## ACTION ITEM
Lines from the one with "This screenshot has" up to and including the one with "The image size is (1000, 680)." are to be copied exactly from the records below, without their pictures.

Source data:
---------------

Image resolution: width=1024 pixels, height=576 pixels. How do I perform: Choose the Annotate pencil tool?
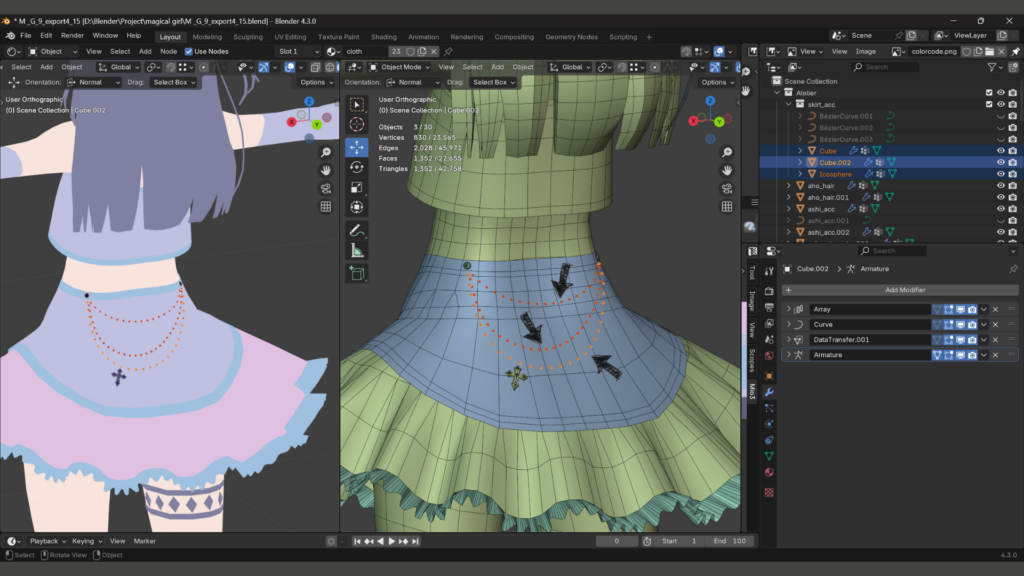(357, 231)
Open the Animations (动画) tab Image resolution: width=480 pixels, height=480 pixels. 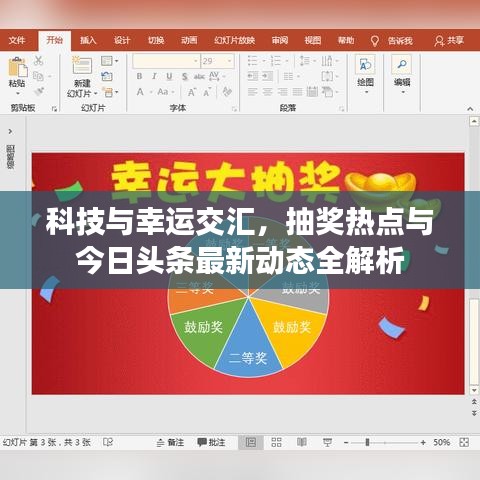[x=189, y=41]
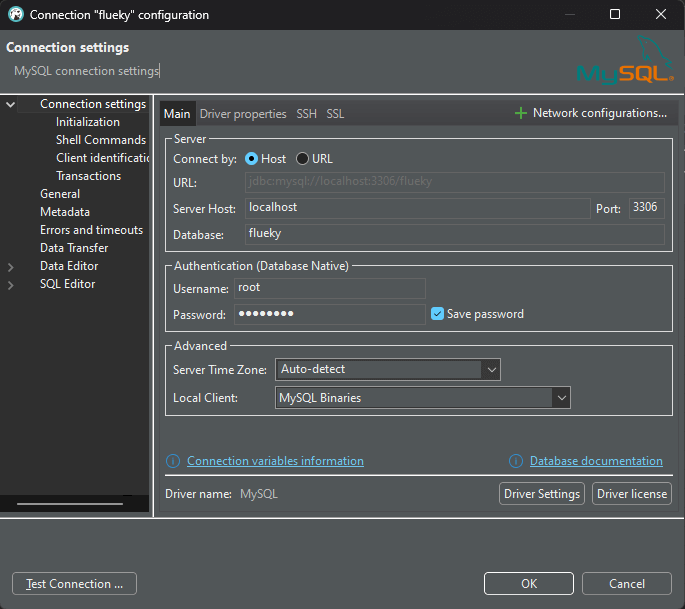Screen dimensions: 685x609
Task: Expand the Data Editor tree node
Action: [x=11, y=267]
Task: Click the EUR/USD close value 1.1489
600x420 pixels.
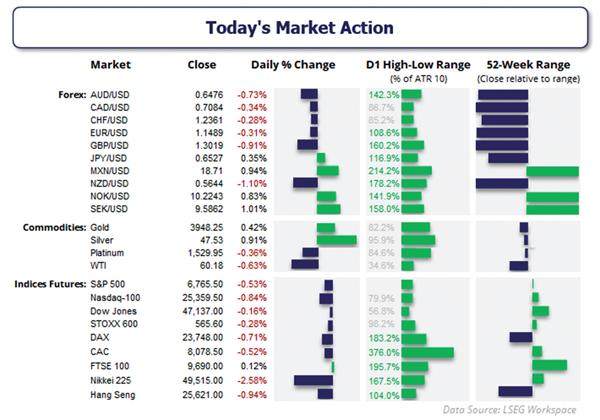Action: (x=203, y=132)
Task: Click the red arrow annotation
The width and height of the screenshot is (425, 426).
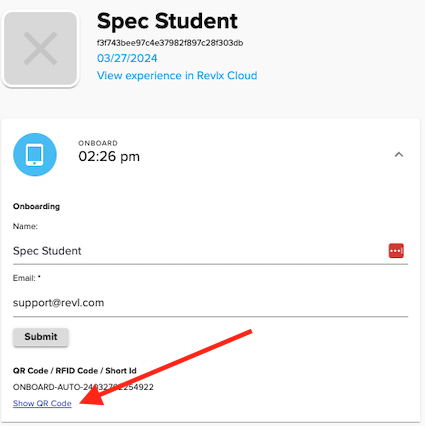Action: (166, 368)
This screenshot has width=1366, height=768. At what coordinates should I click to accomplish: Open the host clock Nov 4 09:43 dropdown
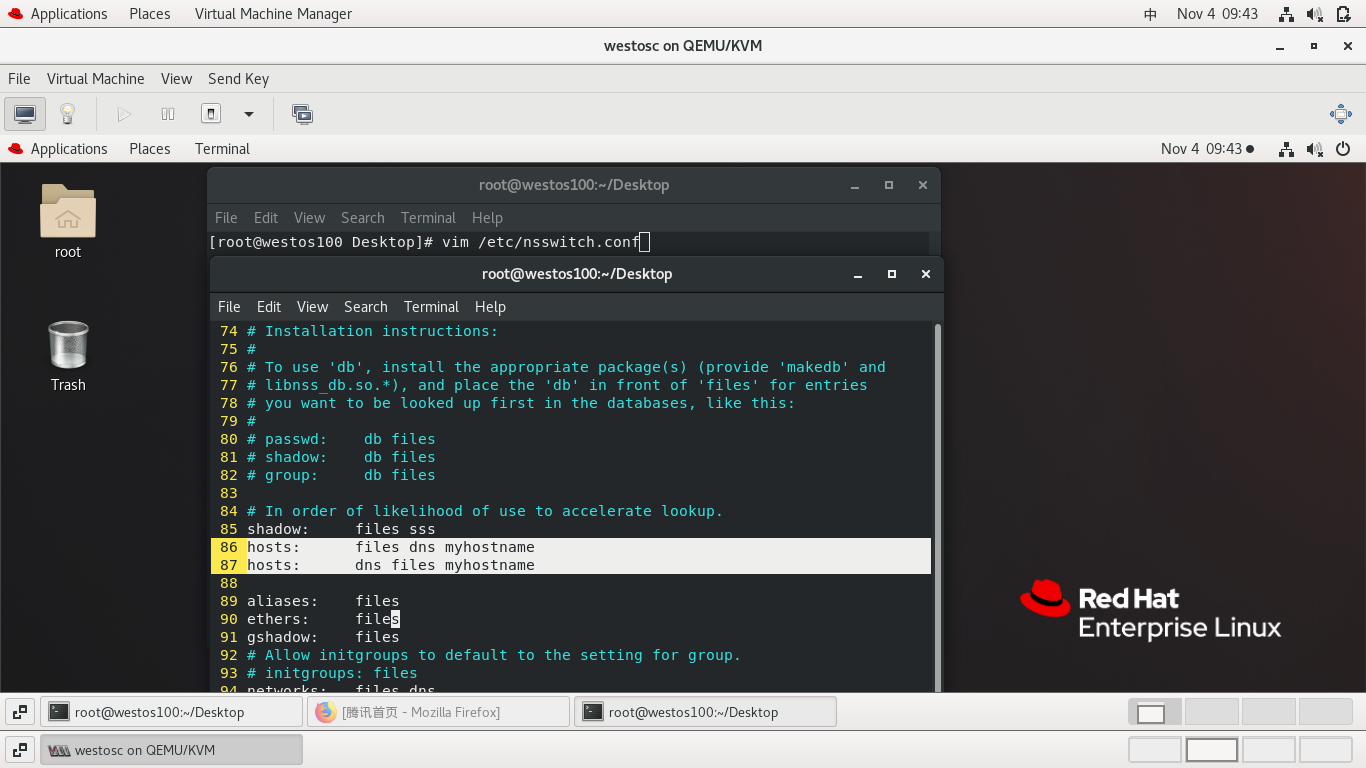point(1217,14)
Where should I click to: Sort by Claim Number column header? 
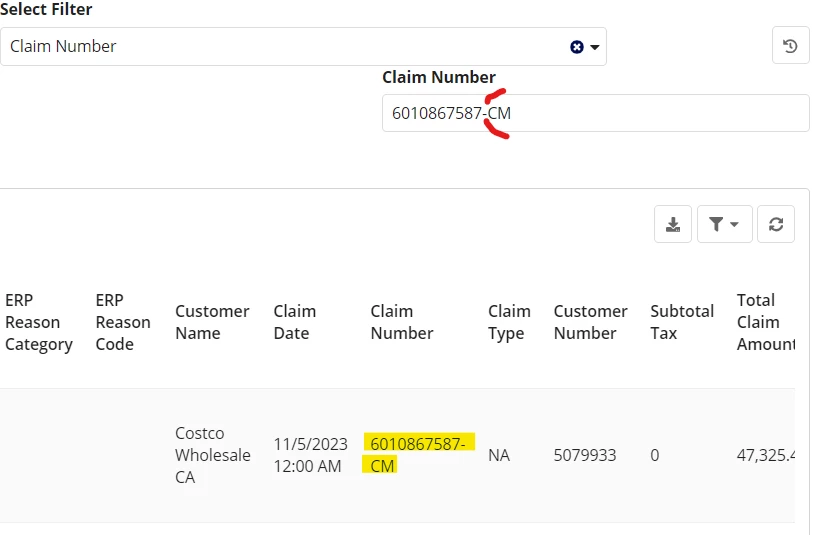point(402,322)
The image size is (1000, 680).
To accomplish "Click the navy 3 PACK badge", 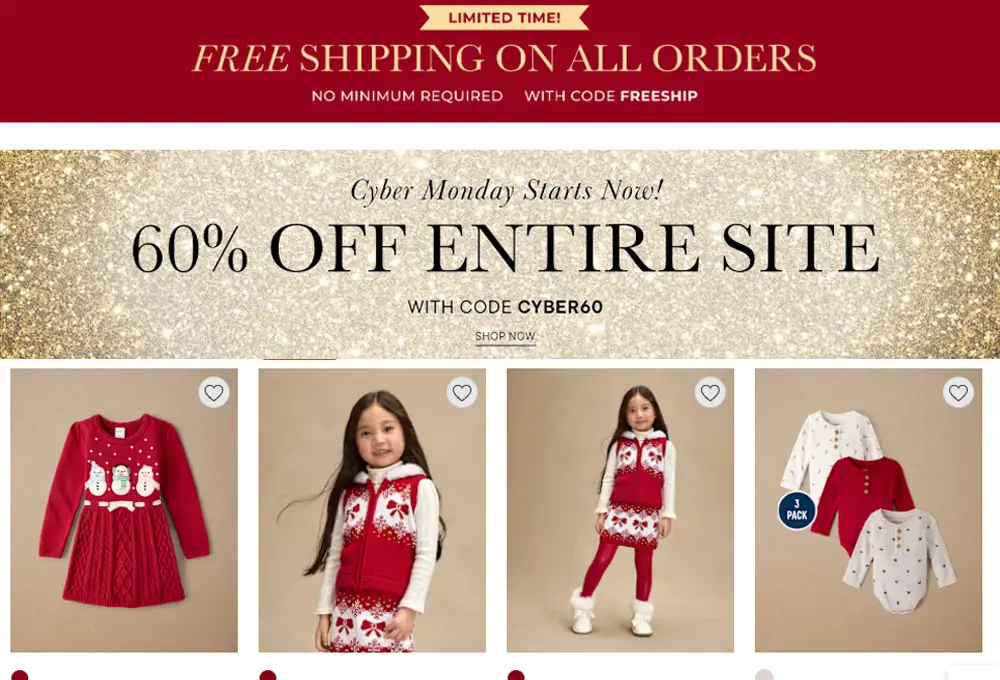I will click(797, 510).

---------------

## SOLUTION FOR THIS TASK
This screenshot has width=1366, height=768. At what coordinates should I click to accomplish: Open the host clock Nov 4 09:43 dropdown
point(1217,14)
Where should I click to: Sort by Claim Number column header? 
point(402,322)
The image size is (1000, 680).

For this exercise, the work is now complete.